Пассажиров набралось много, и большинство их носило тот же буржуазный оттенок, каким отличается население Солуня. С криками и руганью толкались они по палубе с огромными узлами, из которых выглядывали старые одеяла и разное тряпье, взятое для подстилки на палубу; местами затевалось ссоры и слышались угрозы; местами происходили трогательные сцены прощанья, плакали, целовались и благословляли друг друга. Тут же в толпе бегали таможенные, валом валили носильщики с увесистою кладью, шныряли кавасы... Наконец пароход тронулся в путь медленным, стариковским ходом.
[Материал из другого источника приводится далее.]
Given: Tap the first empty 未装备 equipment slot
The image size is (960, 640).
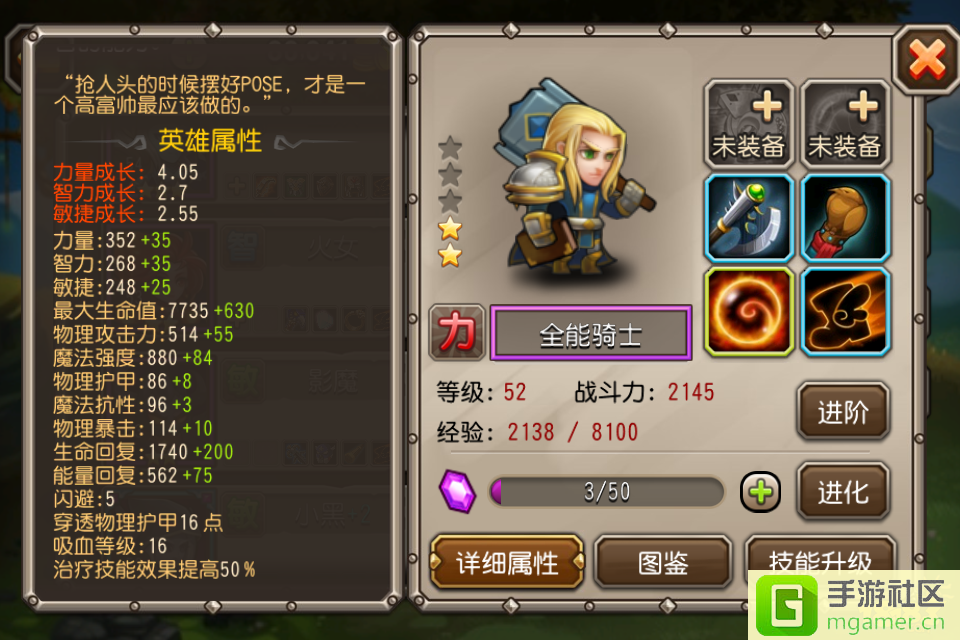Looking at the screenshot, I should pos(748,124).
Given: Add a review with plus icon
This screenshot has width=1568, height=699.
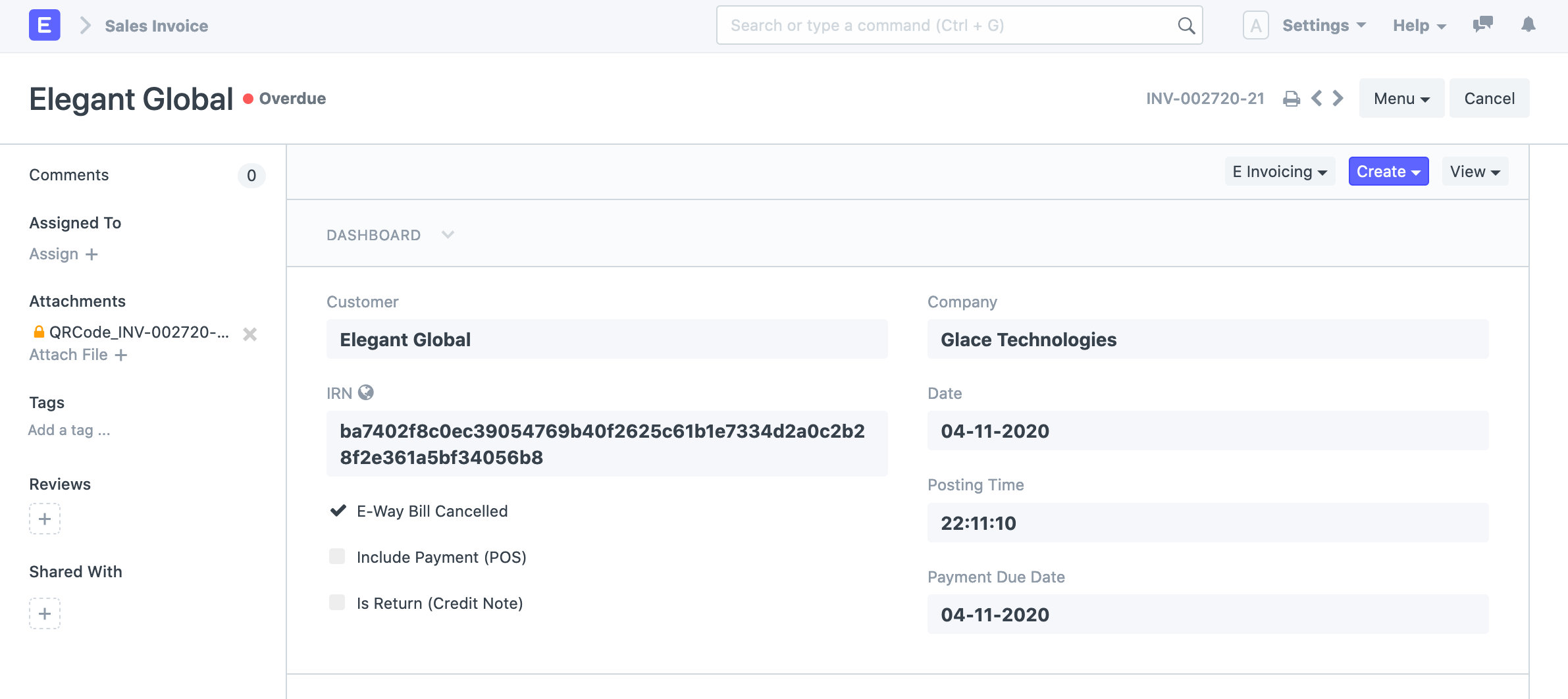Looking at the screenshot, I should 45,519.
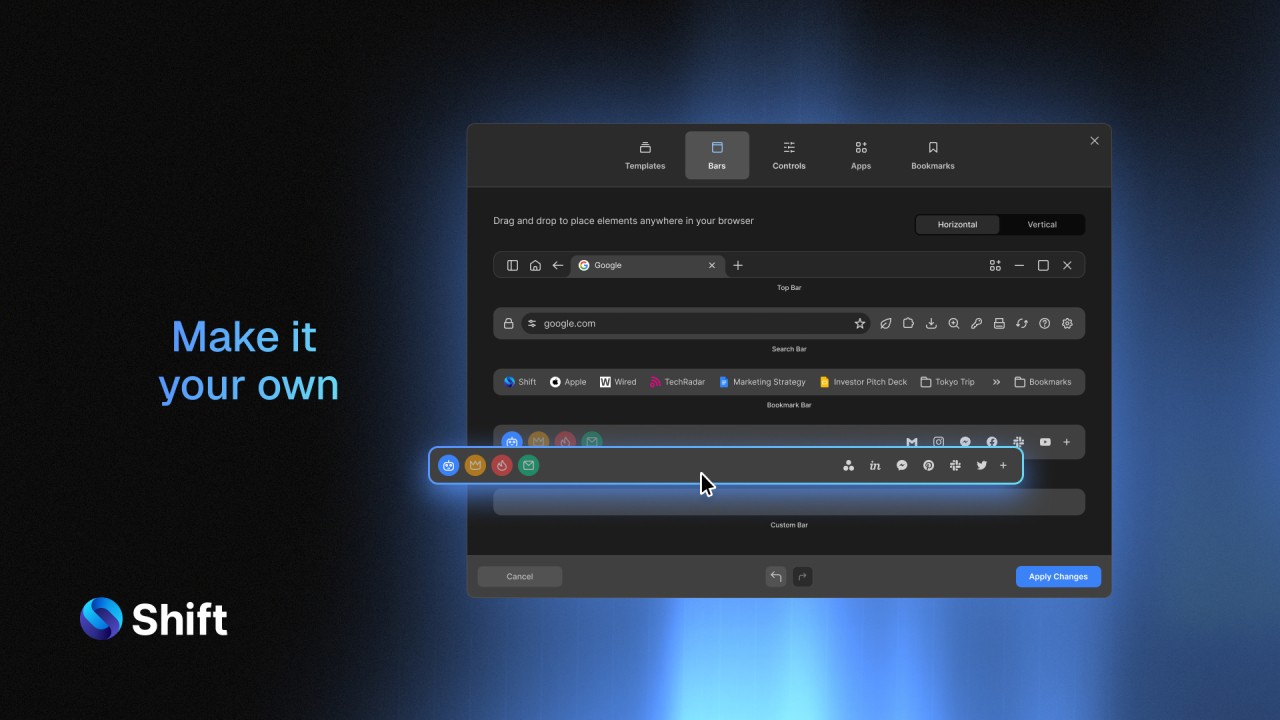
Task: Switch to the Controls tab
Action: coord(789,155)
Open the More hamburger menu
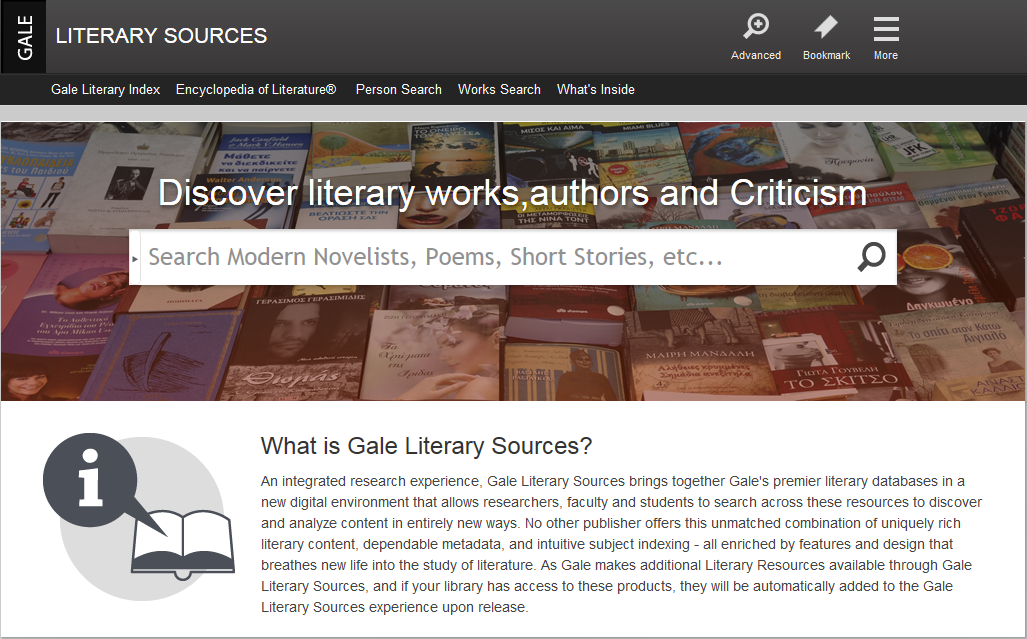Image resolution: width=1027 pixels, height=639 pixels. (x=886, y=29)
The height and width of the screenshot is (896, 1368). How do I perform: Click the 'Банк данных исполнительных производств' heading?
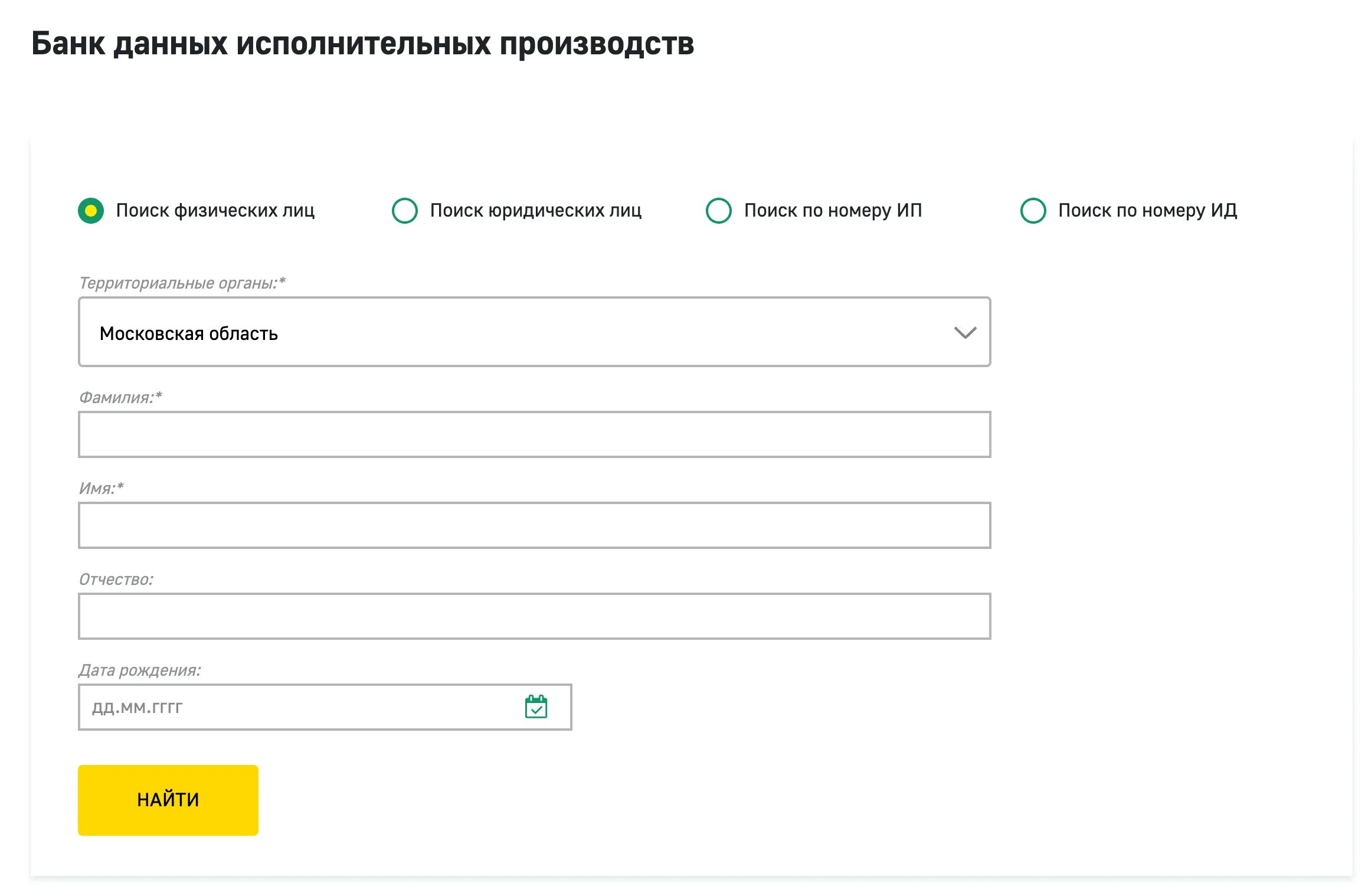(x=362, y=44)
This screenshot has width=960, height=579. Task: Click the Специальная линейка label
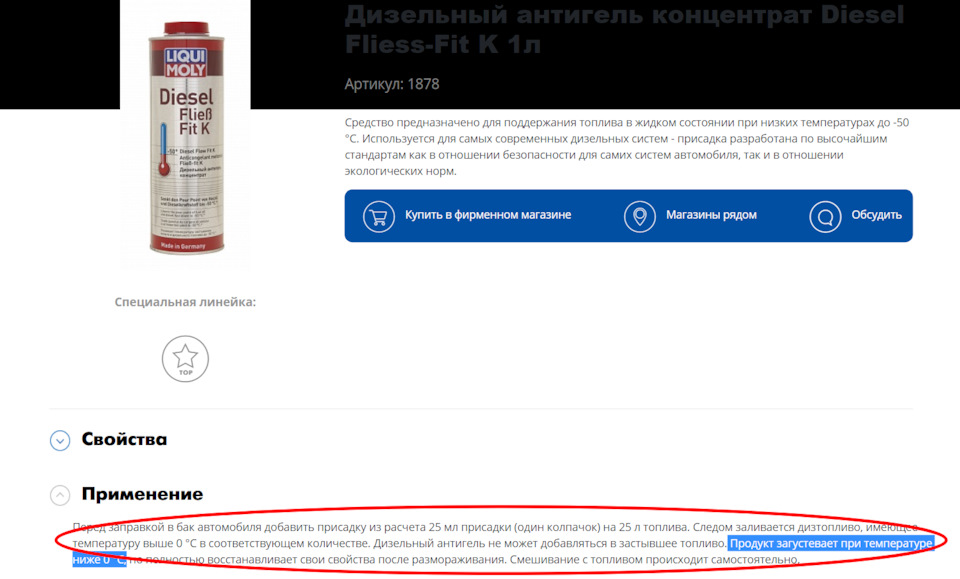(x=185, y=302)
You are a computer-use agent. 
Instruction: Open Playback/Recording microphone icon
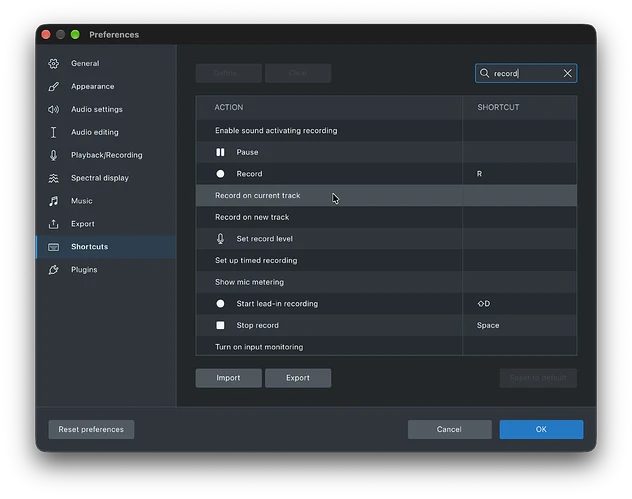pos(54,155)
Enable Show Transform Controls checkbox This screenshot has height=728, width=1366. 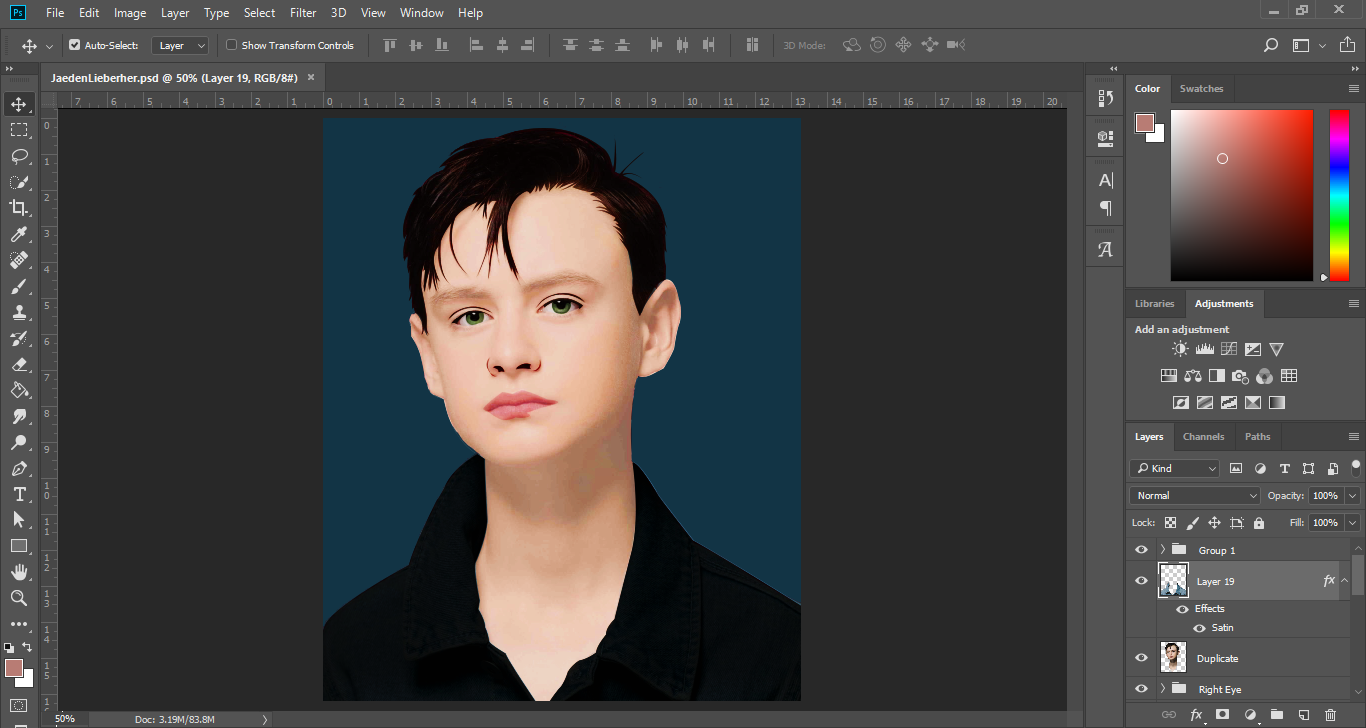point(231,45)
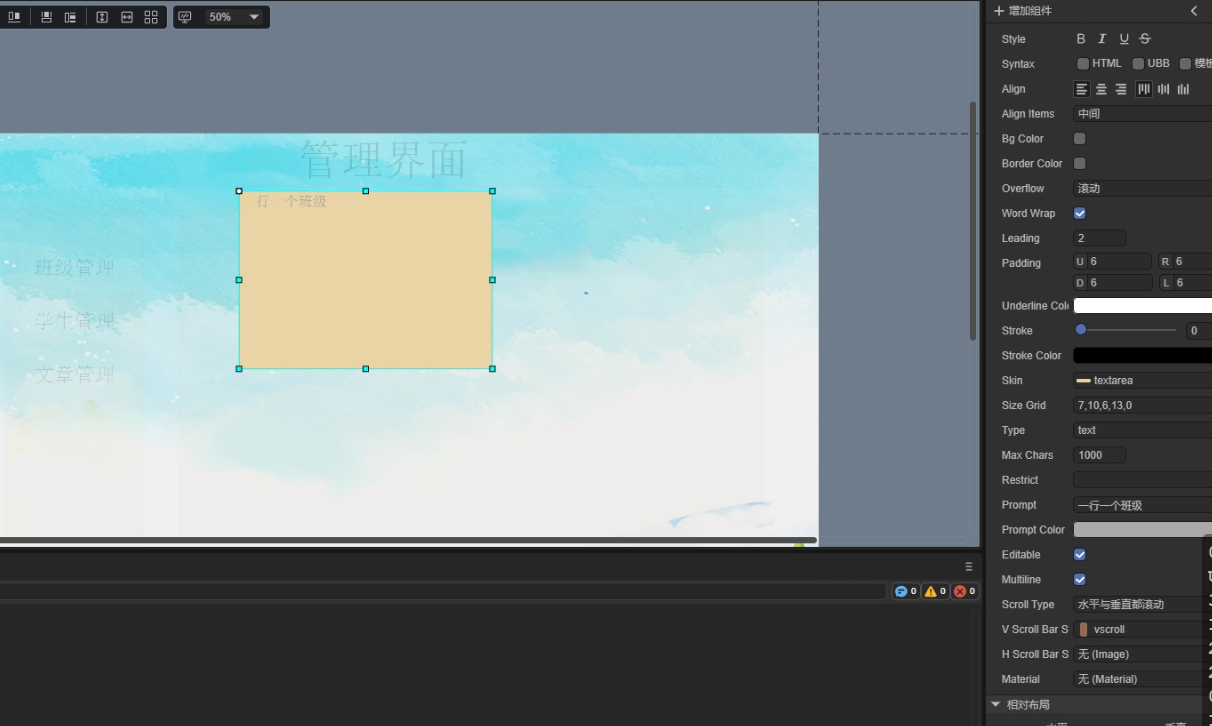The height and width of the screenshot is (726, 1212).
Task: Enable HTML syntax checkbox
Action: (1083, 64)
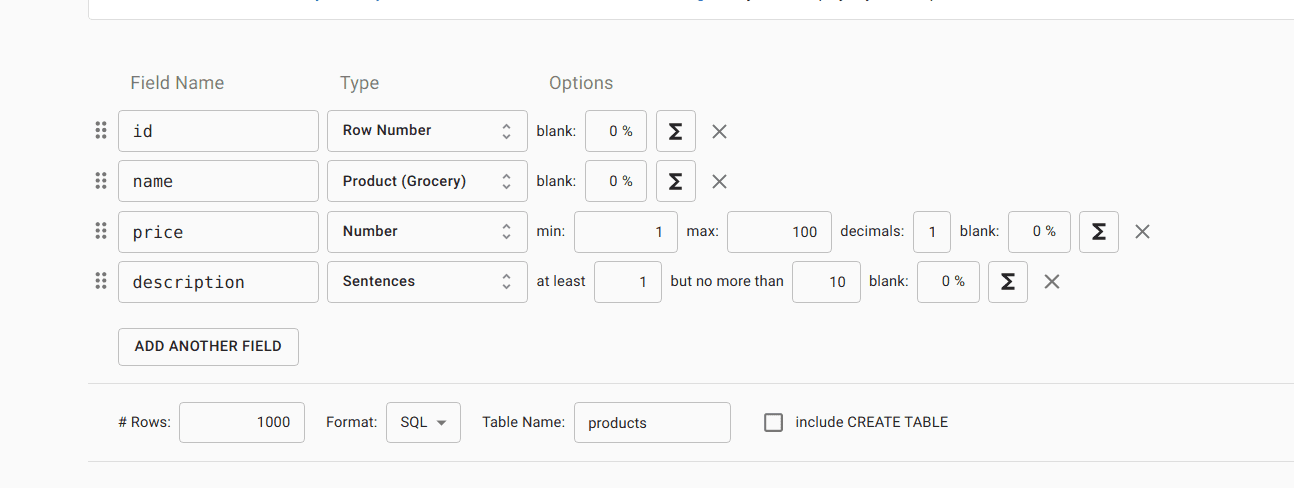Click the formula sigma icon for id field
The width and height of the screenshot is (1294, 488).
point(675,131)
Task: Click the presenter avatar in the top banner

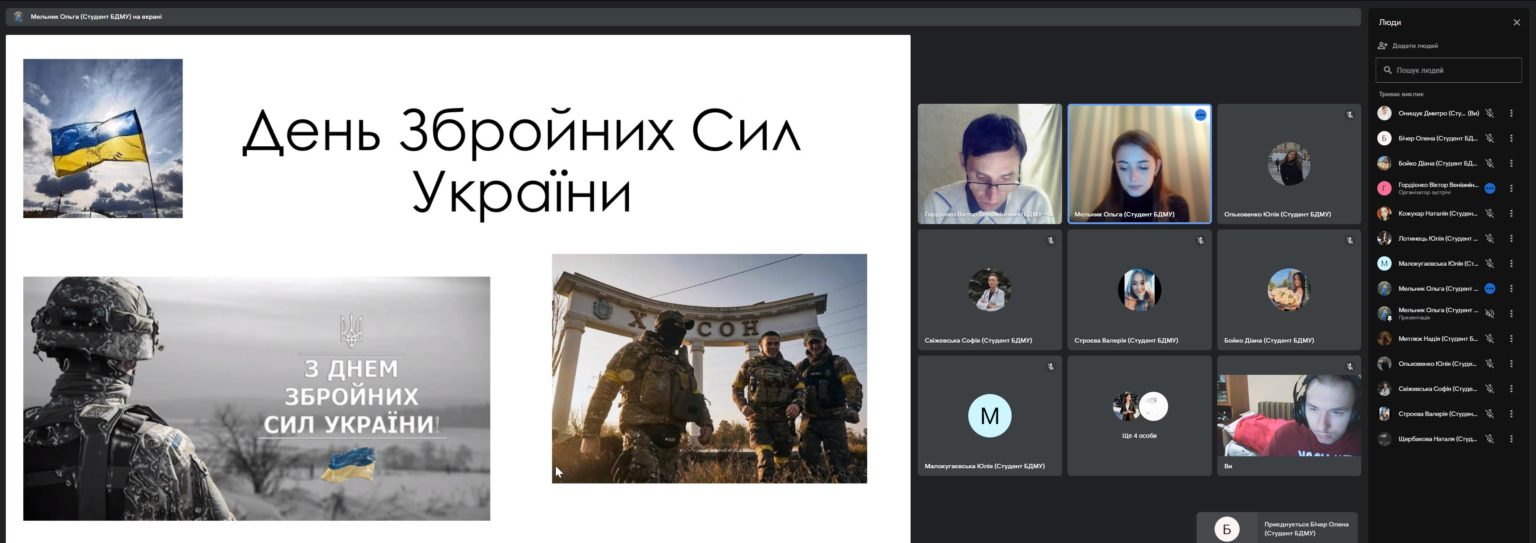Action: coord(18,17)
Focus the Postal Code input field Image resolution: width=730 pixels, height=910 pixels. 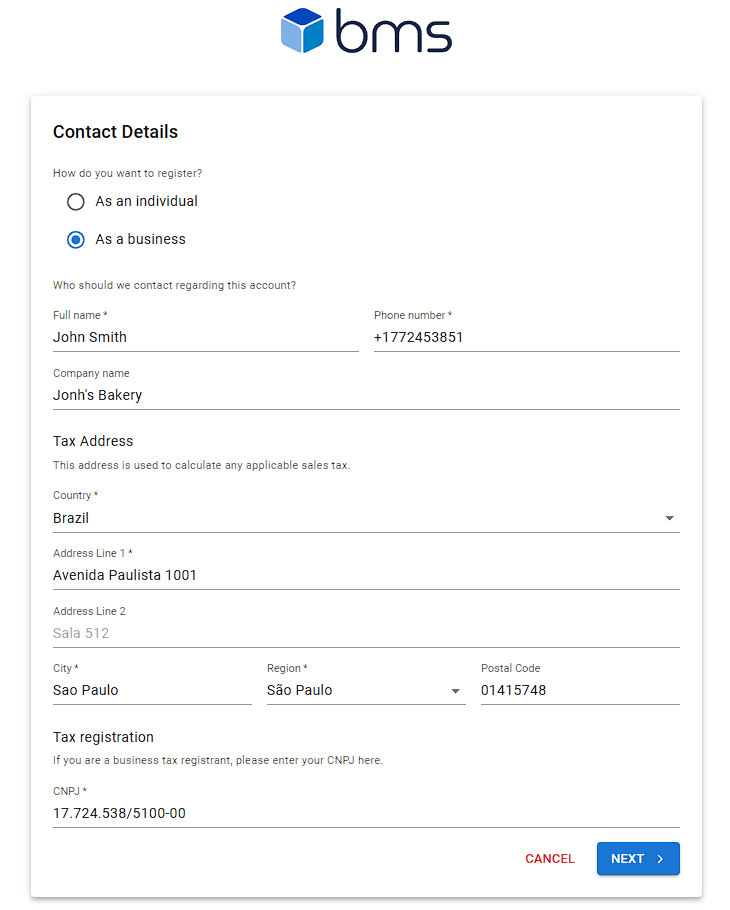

Город был перед нами, как на ладони; как правильный треугольник раскинулся он на скате горы, с своими башнями и минаретами, и в самом верху этого треугольника белелись постройки чауш-монастыря. Солнце последними лучами жгло его стены. Вдали мелькали шлюпки прощавшихся с пароходом солунян и все еще махавших платками и шляпами. С парохода отвечали им тем же, и у некоторых от этого еще пуще полились слезы. Особенно горько рыдала одна молодая девушка. Облокотясь на борт и прижавши к щеке мокрый от слез платок, как окаменелая, смотрела она на Солунь, и во всей ея фигуре выражалось так много отчаянной грусти, как будто она покидала там все свои радости и надежды. За нею с любовью следила дряхлая старушка, и напрасно силилась она успокоить девушку наивными внушеньями: "перестань-же, все смотрят, что подумают" и т. п. для девушки не существовало ничего, кроме этой милой, покинутой дали... Густой туман покрыл поверхность воды; за нами уже чуть-чуть белелись городские стены, потом и они исчезли, а девушка все еще упорно продолжала глядеть туда и судорожно всхлипывала. Прощай Солунь! Не желал бы я опять здороваться с тобою!..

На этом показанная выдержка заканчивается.